→ EXTRACTED MATERIAL:

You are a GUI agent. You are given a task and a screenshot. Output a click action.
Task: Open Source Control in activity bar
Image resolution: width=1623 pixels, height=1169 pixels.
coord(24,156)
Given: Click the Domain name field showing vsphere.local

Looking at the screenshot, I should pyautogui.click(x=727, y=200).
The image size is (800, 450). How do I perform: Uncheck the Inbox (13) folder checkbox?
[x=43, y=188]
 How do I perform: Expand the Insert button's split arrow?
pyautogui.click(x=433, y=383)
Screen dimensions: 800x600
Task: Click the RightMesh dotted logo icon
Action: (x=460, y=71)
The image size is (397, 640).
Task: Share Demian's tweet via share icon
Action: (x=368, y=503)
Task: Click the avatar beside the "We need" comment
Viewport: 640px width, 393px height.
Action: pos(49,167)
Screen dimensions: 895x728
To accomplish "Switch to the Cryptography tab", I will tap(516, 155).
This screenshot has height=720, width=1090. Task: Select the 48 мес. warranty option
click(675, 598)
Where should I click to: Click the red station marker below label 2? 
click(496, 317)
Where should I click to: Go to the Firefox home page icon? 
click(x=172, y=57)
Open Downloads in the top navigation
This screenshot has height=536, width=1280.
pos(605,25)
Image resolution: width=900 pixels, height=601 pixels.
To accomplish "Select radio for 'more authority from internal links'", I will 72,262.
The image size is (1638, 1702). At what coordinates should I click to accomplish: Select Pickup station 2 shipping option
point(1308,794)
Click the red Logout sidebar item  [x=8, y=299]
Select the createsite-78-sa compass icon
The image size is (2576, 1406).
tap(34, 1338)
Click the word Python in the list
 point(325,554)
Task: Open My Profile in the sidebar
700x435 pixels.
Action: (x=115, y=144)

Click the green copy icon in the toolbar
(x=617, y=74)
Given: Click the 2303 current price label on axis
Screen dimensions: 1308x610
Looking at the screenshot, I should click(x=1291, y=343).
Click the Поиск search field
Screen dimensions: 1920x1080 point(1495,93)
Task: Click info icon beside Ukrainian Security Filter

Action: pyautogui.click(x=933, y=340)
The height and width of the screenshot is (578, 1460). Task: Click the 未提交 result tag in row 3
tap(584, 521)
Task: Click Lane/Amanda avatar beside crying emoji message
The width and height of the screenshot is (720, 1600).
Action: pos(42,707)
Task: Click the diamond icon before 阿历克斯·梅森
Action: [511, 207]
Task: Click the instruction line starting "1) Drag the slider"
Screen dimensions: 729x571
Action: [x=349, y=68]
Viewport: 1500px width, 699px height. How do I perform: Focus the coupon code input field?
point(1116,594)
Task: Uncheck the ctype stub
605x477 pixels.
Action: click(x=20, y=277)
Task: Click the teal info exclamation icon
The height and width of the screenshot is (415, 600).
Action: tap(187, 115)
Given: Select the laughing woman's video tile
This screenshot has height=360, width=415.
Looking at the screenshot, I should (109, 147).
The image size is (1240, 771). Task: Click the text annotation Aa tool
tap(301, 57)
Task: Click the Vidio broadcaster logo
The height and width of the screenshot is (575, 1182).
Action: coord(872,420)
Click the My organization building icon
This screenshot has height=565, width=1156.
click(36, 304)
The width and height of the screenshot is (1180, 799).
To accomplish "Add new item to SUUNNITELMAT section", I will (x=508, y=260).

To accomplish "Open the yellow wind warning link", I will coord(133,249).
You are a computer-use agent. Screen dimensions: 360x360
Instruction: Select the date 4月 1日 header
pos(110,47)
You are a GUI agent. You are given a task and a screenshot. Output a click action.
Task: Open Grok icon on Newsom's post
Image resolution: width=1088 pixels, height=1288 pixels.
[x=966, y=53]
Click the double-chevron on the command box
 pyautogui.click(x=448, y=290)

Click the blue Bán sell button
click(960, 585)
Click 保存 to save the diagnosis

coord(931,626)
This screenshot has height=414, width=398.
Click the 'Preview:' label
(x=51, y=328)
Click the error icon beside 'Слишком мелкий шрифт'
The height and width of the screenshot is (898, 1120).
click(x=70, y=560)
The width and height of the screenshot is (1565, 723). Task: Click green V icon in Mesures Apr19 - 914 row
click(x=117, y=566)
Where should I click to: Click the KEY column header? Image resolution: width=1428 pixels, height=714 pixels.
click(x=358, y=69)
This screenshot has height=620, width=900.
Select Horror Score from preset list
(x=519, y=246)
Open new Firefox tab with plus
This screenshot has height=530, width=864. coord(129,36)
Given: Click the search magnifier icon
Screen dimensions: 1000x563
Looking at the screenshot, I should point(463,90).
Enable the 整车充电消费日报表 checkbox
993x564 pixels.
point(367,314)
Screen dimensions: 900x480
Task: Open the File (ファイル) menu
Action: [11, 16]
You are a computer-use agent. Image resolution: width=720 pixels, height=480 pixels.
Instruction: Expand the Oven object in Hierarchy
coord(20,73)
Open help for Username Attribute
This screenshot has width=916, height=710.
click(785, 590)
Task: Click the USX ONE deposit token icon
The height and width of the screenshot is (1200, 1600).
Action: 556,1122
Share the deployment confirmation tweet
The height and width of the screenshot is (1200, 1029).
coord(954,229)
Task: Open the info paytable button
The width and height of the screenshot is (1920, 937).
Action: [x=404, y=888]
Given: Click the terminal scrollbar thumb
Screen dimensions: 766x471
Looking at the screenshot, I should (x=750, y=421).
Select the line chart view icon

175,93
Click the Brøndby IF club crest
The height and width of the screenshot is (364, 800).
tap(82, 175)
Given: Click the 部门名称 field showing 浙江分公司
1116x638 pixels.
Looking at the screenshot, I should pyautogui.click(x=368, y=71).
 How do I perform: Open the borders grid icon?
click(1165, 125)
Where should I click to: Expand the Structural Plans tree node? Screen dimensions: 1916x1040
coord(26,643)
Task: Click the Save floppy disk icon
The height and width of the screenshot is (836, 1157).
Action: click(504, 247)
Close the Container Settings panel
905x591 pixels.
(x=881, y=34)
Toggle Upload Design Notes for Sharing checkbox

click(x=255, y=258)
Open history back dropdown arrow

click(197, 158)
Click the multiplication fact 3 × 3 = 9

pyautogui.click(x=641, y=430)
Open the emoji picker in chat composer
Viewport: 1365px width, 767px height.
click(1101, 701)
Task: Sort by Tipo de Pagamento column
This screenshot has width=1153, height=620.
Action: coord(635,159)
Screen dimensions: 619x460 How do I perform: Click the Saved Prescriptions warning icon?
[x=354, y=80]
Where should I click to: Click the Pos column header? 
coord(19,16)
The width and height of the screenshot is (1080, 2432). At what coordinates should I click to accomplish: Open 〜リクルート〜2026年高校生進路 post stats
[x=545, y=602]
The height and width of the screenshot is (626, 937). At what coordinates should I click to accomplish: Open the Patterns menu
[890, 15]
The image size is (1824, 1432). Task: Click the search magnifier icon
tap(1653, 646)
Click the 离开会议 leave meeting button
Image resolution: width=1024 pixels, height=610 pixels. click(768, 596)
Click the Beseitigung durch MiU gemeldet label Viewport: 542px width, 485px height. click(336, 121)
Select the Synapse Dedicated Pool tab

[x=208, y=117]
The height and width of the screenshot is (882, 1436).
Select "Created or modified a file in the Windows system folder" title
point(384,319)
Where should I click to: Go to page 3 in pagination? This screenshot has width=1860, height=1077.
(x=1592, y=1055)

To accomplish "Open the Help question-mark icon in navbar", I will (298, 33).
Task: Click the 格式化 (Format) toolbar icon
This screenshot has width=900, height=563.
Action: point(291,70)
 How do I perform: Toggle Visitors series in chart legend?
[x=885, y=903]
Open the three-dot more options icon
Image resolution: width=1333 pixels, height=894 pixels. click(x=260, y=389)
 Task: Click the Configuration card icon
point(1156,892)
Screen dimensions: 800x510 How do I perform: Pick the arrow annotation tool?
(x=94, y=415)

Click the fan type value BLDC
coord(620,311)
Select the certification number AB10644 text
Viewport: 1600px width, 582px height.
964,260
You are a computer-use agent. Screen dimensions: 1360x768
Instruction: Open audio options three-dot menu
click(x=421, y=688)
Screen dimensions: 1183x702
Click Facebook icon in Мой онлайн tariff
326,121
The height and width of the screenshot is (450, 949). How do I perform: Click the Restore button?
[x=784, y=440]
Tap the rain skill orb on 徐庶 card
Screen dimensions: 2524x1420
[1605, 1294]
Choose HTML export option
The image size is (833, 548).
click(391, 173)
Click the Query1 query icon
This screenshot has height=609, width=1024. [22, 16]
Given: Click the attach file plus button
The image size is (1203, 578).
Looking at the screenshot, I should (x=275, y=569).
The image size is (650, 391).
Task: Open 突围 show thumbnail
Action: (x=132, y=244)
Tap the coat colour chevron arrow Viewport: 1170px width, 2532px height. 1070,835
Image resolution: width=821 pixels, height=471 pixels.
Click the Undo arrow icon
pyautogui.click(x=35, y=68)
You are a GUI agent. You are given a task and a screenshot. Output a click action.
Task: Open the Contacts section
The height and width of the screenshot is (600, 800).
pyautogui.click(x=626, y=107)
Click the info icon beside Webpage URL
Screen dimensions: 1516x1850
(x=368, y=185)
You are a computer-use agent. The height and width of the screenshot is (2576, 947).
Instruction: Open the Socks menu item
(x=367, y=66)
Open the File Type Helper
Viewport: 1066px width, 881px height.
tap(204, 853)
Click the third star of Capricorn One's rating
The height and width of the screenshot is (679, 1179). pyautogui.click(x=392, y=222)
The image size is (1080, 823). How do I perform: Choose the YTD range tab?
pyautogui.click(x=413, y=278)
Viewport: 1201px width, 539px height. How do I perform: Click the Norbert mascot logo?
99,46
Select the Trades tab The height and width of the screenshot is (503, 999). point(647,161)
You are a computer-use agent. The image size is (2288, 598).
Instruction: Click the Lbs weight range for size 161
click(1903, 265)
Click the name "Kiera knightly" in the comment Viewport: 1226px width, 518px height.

→ WHAT THE EXERCISE ASKS:
Return a copy of each line of the material that holds the word "computer".

→ TASK ANSWER:
You are a computer-use agent. Screen dimensions: 360x360
You are a computer-use agent. Image resolution: width=720 pixels, height=480 pixels.
You are a computer-use agent. Screen dimensions: 1360x768
You are a computer-use agent. The height and width of the screenshot is (2576, 947).
You are a computer-use agent. The image size is (2288, 598).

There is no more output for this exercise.